Você deita na cama mas leva horas para pegar no sono. Acorda várias vezes durante a noite. E de manhã acorda exausto. Se isso soa familiar, a causa provável está na sua mão — literalmente.
O culpado: a tela antes de dormir
Usar celular, tablet ou assistir TV nos 60 minutos antes de dormir é o hábito mais prejudicial ao sono identificado pela neurociência. A luz azul emitida pelas telas suprime a melatonina — o hormônio do sono — em até 50%.
O que acontece no cérebro
Os fotorreceptores da retina sensíveis à luz azul (480nm) sinalizam ao hipotálamo que ainda é dia. O cérebro adia a produção de melatonina por 1 a 3 horas, tornando impossível ter sono natural no horário desejado.
As consequências vão além do cansaço
Privação crônica de sono está associada a ganho de peso (aumento do grelina), risco elevado de diabetes tipo 2, pressão alta e depressão. São dados de estudos longitudinais — não exagero.

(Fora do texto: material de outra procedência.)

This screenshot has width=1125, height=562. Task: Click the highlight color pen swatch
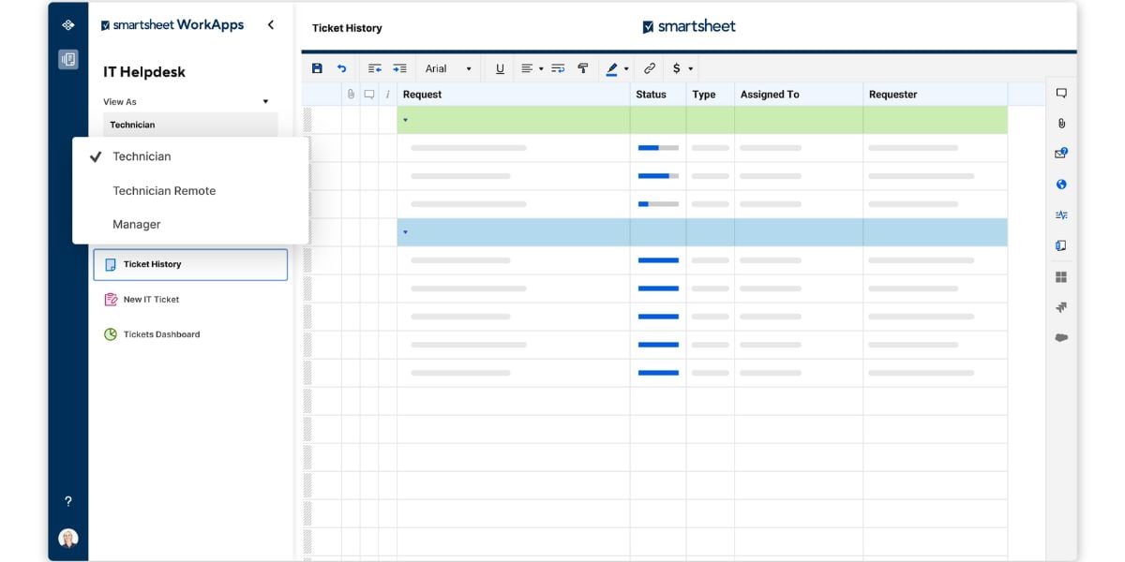pyautogui.click(x=612, y=68)
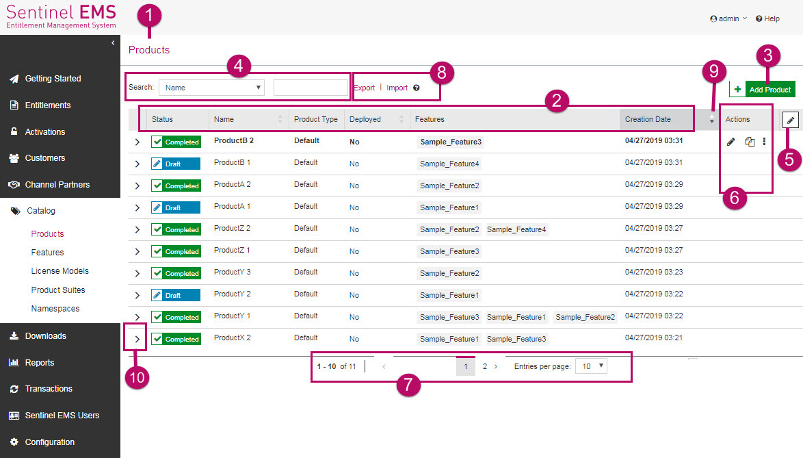The height and width of the screenshot is (458, 803).
Task: Sort by the Name column arrows
Action: [x=280, y=119]
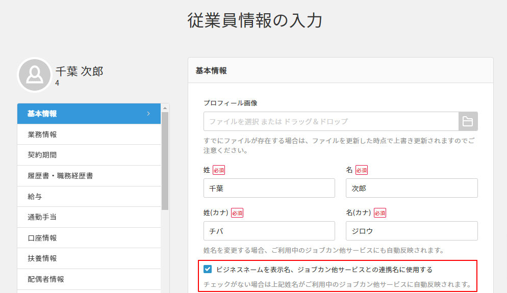Click the 名 input field containing 次郎
The image size is (507, 293).
click(x=411, y=188)
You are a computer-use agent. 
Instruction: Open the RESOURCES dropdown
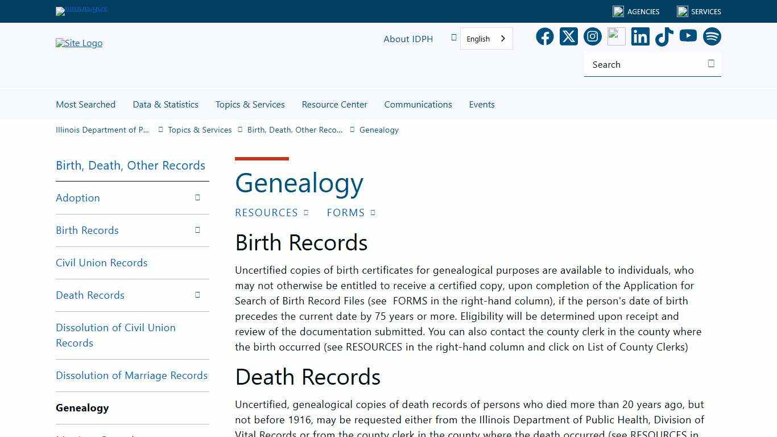click(271, 212)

Como resolver sem sofrimento
- Sem telas 60 minutos antes de dormir — substitua por leitura física, alongamento ou banho morno
- Modo noturno a partir das 20h (reduz mas não elimina a luz azul)
- Quarto completamente escuro — qualquer luz interfere na melatonina
- Temperatura entre 18°C e 20°C — o frio favorece o sono profundo
Uma semana sem tela antes de dormir é suficiente para notar diferença dramática. Tente por 7 dias.